Task data:
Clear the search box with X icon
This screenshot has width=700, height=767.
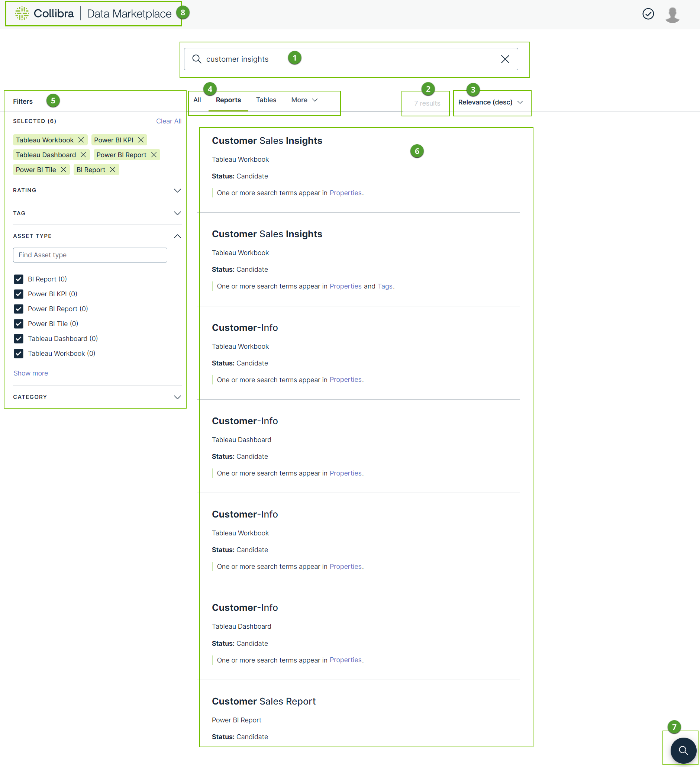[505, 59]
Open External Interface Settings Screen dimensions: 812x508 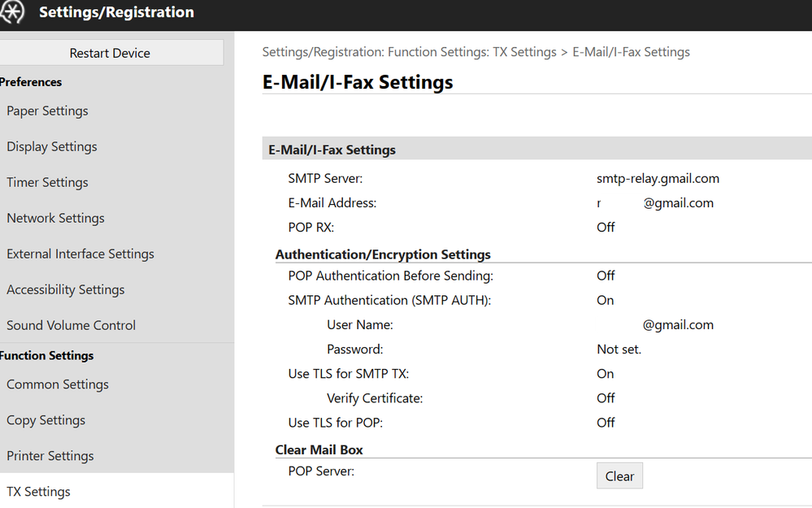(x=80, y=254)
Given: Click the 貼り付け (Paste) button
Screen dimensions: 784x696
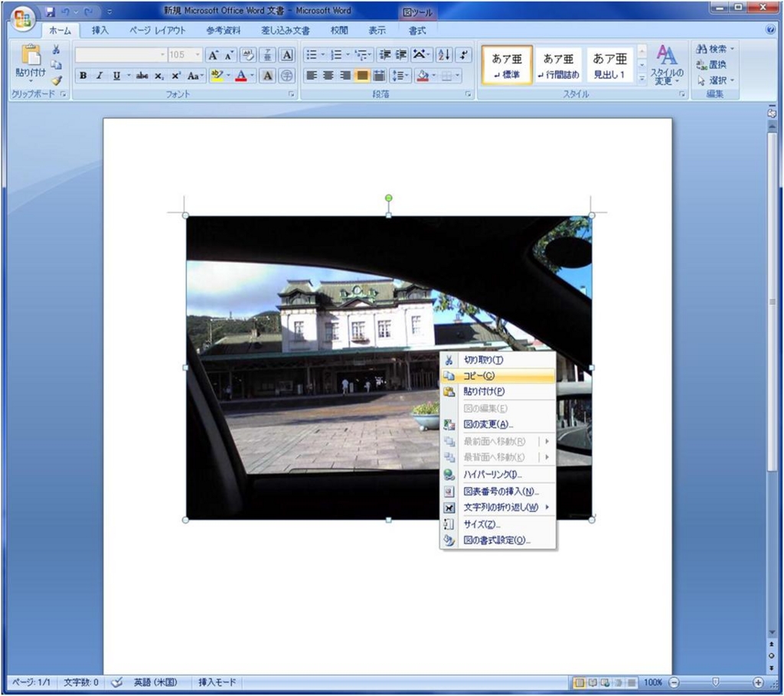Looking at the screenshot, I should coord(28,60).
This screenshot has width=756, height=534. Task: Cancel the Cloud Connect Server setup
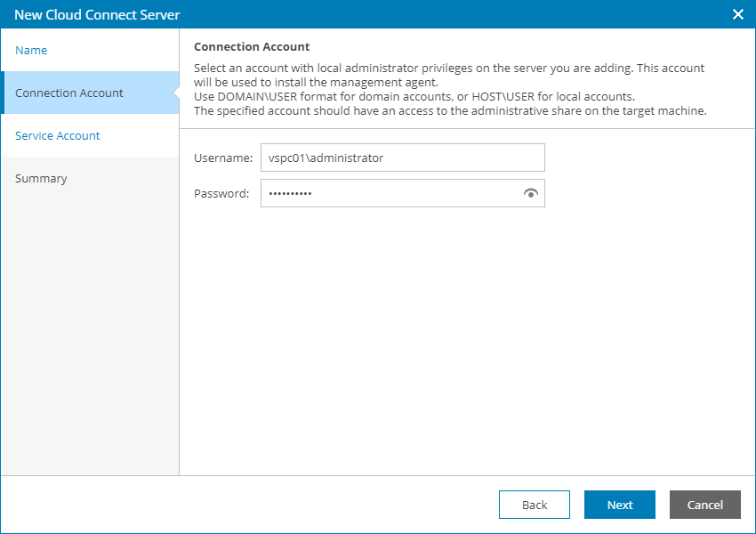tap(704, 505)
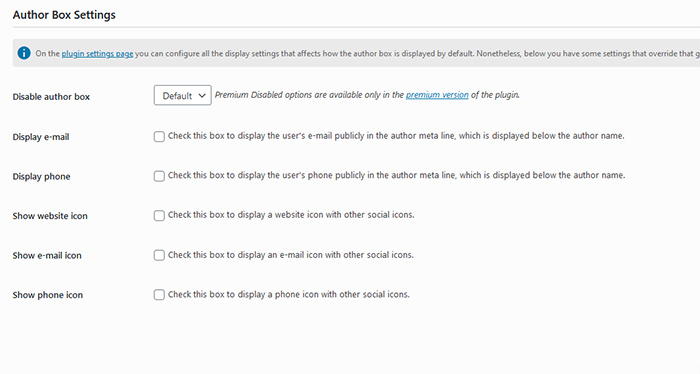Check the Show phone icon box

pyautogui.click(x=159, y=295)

Work item:
Only the lines from the one containing "Given: Click the 貼り付け (Paste) button" through the final line of the listing should be reproduced, exactly and with no pictures.

Task output:
Given: Click the 貼り付け (Paste) button
Screen dimensions: 784x696
Looking at the screenshot, I should coord(28,60).
This screenshot has width=756, height=534. Task: Cancel the Cloud Connect Server setup
tap(704, 505)
Check the Show phone icon box

pyautogui.click(x=159, y=295)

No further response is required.